Data records:
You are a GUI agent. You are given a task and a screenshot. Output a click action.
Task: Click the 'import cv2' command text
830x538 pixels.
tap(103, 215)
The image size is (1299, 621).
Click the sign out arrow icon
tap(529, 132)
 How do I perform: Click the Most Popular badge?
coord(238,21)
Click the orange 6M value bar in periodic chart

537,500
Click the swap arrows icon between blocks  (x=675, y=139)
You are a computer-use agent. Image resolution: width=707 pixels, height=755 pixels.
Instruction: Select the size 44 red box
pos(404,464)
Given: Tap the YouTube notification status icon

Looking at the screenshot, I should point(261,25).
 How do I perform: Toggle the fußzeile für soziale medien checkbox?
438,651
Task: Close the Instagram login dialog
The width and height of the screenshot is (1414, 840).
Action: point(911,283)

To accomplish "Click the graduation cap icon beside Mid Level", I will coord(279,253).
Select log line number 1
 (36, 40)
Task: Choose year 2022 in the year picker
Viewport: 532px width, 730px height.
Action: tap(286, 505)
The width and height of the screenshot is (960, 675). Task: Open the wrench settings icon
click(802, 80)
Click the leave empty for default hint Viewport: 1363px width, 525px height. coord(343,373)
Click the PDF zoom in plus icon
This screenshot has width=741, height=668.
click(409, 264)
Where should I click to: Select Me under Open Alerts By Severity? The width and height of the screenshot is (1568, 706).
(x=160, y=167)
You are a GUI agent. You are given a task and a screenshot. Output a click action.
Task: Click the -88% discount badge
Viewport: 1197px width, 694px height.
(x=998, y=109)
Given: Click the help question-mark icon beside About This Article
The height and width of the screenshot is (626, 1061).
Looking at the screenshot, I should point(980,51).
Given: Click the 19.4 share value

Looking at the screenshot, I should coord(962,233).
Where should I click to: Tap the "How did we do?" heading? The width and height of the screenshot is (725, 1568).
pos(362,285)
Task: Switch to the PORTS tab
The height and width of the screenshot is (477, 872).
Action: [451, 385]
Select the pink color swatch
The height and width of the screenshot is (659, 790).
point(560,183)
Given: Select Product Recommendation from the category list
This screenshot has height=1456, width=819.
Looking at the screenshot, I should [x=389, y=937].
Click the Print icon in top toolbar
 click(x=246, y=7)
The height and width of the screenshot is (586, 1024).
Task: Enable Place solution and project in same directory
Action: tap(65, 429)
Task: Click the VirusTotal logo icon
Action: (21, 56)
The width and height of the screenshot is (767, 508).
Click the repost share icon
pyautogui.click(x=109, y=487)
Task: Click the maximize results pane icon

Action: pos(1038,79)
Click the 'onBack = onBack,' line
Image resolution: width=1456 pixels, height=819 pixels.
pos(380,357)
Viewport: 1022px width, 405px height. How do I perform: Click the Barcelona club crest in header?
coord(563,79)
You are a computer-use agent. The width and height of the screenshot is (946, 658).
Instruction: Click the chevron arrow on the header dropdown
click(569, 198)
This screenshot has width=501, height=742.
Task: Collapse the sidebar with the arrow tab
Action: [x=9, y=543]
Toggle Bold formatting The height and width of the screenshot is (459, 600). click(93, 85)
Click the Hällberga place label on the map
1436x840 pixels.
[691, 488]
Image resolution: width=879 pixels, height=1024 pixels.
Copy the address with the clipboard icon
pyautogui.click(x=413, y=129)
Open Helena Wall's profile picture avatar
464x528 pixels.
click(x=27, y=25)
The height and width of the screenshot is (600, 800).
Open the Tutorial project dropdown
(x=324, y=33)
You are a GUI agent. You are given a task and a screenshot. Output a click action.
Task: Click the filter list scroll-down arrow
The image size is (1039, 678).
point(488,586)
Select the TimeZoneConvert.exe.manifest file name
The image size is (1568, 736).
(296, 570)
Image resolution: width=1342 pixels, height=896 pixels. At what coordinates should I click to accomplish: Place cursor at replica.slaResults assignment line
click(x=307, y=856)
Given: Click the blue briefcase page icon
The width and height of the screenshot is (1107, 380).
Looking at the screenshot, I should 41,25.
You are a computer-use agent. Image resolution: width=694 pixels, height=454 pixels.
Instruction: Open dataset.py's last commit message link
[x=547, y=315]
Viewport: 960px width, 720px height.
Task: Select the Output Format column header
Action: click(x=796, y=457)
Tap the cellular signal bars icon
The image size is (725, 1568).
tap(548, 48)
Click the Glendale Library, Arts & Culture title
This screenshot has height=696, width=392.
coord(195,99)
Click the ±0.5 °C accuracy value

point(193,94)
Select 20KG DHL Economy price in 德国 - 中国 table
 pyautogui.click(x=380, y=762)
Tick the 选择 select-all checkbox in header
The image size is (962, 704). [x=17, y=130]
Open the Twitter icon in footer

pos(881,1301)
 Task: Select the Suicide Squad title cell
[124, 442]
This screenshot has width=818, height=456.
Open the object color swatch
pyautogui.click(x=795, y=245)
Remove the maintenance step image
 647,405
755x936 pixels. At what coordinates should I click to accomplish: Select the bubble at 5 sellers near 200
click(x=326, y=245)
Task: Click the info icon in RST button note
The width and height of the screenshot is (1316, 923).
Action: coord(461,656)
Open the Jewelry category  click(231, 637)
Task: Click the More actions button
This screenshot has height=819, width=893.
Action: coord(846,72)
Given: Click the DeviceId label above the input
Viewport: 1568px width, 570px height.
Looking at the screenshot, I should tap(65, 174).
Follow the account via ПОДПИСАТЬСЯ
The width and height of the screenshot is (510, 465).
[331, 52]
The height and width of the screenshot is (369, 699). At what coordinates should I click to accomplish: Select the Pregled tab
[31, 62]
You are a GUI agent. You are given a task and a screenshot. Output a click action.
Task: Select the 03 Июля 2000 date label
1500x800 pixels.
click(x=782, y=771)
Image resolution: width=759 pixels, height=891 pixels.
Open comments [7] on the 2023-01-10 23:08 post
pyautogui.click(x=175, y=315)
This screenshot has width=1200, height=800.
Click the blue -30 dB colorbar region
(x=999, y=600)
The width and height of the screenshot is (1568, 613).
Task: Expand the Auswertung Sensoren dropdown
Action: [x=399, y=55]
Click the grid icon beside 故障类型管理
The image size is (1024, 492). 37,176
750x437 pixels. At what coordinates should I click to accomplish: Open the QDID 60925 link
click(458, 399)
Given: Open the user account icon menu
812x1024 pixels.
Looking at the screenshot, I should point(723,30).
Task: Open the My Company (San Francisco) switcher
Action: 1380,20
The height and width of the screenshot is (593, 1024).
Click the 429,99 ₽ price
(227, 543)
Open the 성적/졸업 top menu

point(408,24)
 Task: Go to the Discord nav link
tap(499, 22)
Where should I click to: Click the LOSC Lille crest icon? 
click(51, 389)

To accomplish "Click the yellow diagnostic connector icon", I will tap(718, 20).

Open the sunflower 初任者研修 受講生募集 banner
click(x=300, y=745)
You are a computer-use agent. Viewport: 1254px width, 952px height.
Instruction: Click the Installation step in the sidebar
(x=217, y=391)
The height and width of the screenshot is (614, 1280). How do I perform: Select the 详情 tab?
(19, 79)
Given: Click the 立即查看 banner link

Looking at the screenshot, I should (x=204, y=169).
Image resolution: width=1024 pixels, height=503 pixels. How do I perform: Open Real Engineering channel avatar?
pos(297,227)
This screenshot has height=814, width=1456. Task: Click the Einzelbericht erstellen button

Task objective:
Please make an exact copy of the entries, down to the last character.

Written response:
You are a GUI agent. You are given a task and a screenshot. Output a click action.
Task: Click the 'import cv2' command text
830x538 pixels.
tap(103, 215)
The image size is (1299, 621).
Click the sign out arrow icon
tap(529, 132)
 How do I perform: Click the Most Popular badge?
coord(238,21)
Click the orange 6M value bar in periodic chart

537,500
Click the swap arrows icon between blocks  (x=675, y=139)
You are a computer-use agent. Image resolution: width=707 pixels, height=755 pixels.
Instruction: Select the size 44 red box
pos(404,464)
Given: Tap the YouTube notification status icon

Looking at the screenshot, I should point(261,25).
 How do I perform: Toggle the fußzeile für soziale medien checkbox?
438,651
Task: Close the Instagram login dialog
The width and height of the screenshot is (1414, 840).
Action: point(911,283)

To accomplish "Click the graduation cap icon beside Mid Level", I will coord(279,253).
Select log line number 1
 (36, 40)
Task: Choose year 2022 in the year picker
Viewport: 532px width, 730px height.
Action: tap(286, 505)
The width and height of the screenshot is (960, 675). Task: Open the wrench settings icon
click(802, 80)
Click the leave empty for default hint Viewport: 1363px width, 525px height. coord(343,373)
Click the PDF zoom in plus icon
This screenshot has width=741, height=668.
click(409, 264)
Where should I click to: Select Me under Open Alerts By Severity? The width and height of the screenshot is (1568, 706).
(x=160, y=167)
You are a GUI agent. You are given a task and a screenshot. Output a click action.
Task: Click the -88% discount badge
Viewport: 1197px width, 694px height.
(x=998, y=109)
Given: Click the help question-mark icon beside About This Article
The height and width of the screenshot is (626, 1061).
Looking at the screenshot, I should point(980,51).
Given: Click the 19.4 share value

Looking at the screenshot, I should coord(962,233).
Where should I click to: Tap the "How did we do?" heading? The width and height of the screenshot is (725, 1568).
pos(362,285)
Task: Switch to the PORTS tab
The height and width of the screenshot is (477, 872).
Action: [451, 385]
Select the pink color swatch
The height and width of the screenshot is (659, 790).
point(560,183)
Given: Select Product Recommendation from the category list
This screenshot has height=1456, width=819.
Looking at the screenshot, I should [x=389, y=937].
Click the Print icon in top toolbar
 click(x=246, y=7)
The height and width of the screenshot is (586, 1024).
Task: Enable Place solution and project in same directory
Action: tap(65, 429)
Task: Click the VirusTotal logo icon
Action: (21, 56)
The width and height of the screenshot is (767, 508).
Click the repost share icon
pyautogui.click(x=109, y=487)
Task: Click the maximize results pane icon

Action: pos(1038,79)
Click the 'onBack = onBack,' line
Image resolution: width=1456 pixels, height=819 pixels.
pos(380,357)
Viewport: 1022px width, 405px height. How do I perform: Click the Barcelona club crest in header?
coord(563,79)
You are a computer-use agent. The width and height of the screenshot is (946, 658).
Instruction: Click the chevron arrow on the header dropdown
click(569, 198)
This screenshot has width=501, height=742.
Task: Collapse the sidebar with the arrow tab
Action: [x=9, y=543]
Toggle Bold formatting The height and width of the screenshot is (459, 600). click(93, 85)
Click the Hällberga place label on the map
1436x840 pixels.
[691, 488]
Image resolution: width=879 pixels, height=1024 pixels.
Copy the address with the clipboard icon
pyautogui.click(x=413, y=129)
Open Helena Wall's profile picture avatar
464x528 pixels.
click(x=27, y=25)
The height and width of the screenshot is (600, 800).
Open the Tutorial project dropdown
(x=324, y=33)
You are a GUI agent. You are given a task and a screenshot. Output a click action.
Task: Click the filter list scroll-down arrow
The image size is (1039, 678).
point(488,586)
Select the TimeZoneConvert.exe.manifest file name
The image size is (1568, 736).
(296, 570)
Image resolution: width=1342 pixels, height=896 pixels. At what coordinates should I click to accomplish: Place cursor at replica.slaResults assignment line
click(x=307, y=856)
Given: Click the blue briefcase page icon
The width and height of the screenshot is (1107, 380).
Looking at the screenshot, I should 41,25.
You are a computer-use agent. Image resolution: width=694 pixels, height=454 pixels.
Instruction: Open dataset.py's last commit message link
[x=547, y=315]
Viewport: 960px width, 720px height.
Task: Select the Output Format column header
Action: click(x=796, y=457)
Tap the cellular signal bars icon
The image size is (725, 1568).
tap(548, 48)
Click the Glendale Library, Arts & Culture title
This screenshot has height=696, width=392.
coord(195,99)
Click the ±0.5 °C accuracy value

point(193,94)
Select 20KG DHL Economy price in 德国 - 中国 table
 pyautogui.click(x=380, y=762)
Tick the 选择 select-all checkbox in header
The image size is (962, 704). [x=17, y=130]
Open the Twitter icon in footer

pos(881,1301)
 Task: Select the Suicide Squad title cell
[124, 442]
This screenshot has width=818, height=456.
Open the object color swatch
pyautogui.click(x=795, y=245)
Remove the maintenance step image
 647,405
755x936 pixels. At what coordinates should I click to accomplish: Select the bubble at 5 sellers near 200
click(x=326, y=245)
Task: Click the info icon in RST button note
The width and height of the screenshot is (1316, 923).
Action: coord(461,656)
Open the Jewelry category  click(231, 637)
Task: Click the More actions button
This screenshot has height=819, width=893.
Action: coord(846,72)
Given: Click the DeviceId label above the input
Viewport: 1568px width, 570px height.
Looking at the screenshot, I should tap(65, 174).
Follow the account via ПОДПИСАТЬСЯ
The width and height of the screenshot is (510, 465).
[331, 52]
The height and width of the screenshot is (369, 699). At what coordinates should I click to accomplish: Select the Pregled tab
[31, 62]
You are a GUI agent. You are given a task and a screenshot. Output a click action.
Task: Select the 03 Июля 2000 date label
1500x800 pixels.
click(x=782, y=771)
Image resolution: width=759 pixels, height=891 pixels.
Open comments [7] on the 2023-01-10 23:08 post
pyautogui.click(x=175, y=315)
This screenshot has width=1200, height=800.
Click the blue -30 dB colorbar region
(x=999, y=600)
The width and height of the screenshot is (1568, 613).
Task: Expand the Auswertung Sensoren dropdown
Action: [x=399, y=55]
Click the grid icon beside 故障类型管理
The image size is (1024, 492). 37,176
750x437 pixels. At what coordinates should I click to accomplish: Open the QDID 60925 link
click(458, 399)
Given: Open the user account icon menu
812x1024 pixels.
Looking at the screenshot, I should point(723,30).
Task: Open the My Company (San Francisco) switcher
Action: 1380,20
The height and width of the screenshot is (593, 1024).
Click the 429,99 ₽ price
(227, 543)
Open the 성적/졸업 top menu

point(408,24)
 Task: Go to the Discord nav link
tap(499, 22)
Where should I click to: Click the LOSC Lille crest icon? 
click(51, 389)

To accomplish "Click the yellow diagnostic connector icon", I will tap(718, 20).

Open the sunflower 初任者研修 受講生募集 banner
click(x=300, y=745)
You are a computer-use agent. Viewport: 1254px width, 952px height.
Instruction: Click the Installation step in the sidebar
(x=217, y=391)
The height and width of the screenshot is (614, 1280). How do I perform: Select the 详情 tab?
(19, 79)
Given: Click the 立即查看 banner link

Looking at the screenshot, I should (x=204, y=169).
Image resolution: width=1024 pixels, height=503 pixels. How do I perform: Open Real Engineering channel avatar?
pos(297,227)
This screenshot has height=814, width=1456. Task: Click the Einzelbericht erstellen button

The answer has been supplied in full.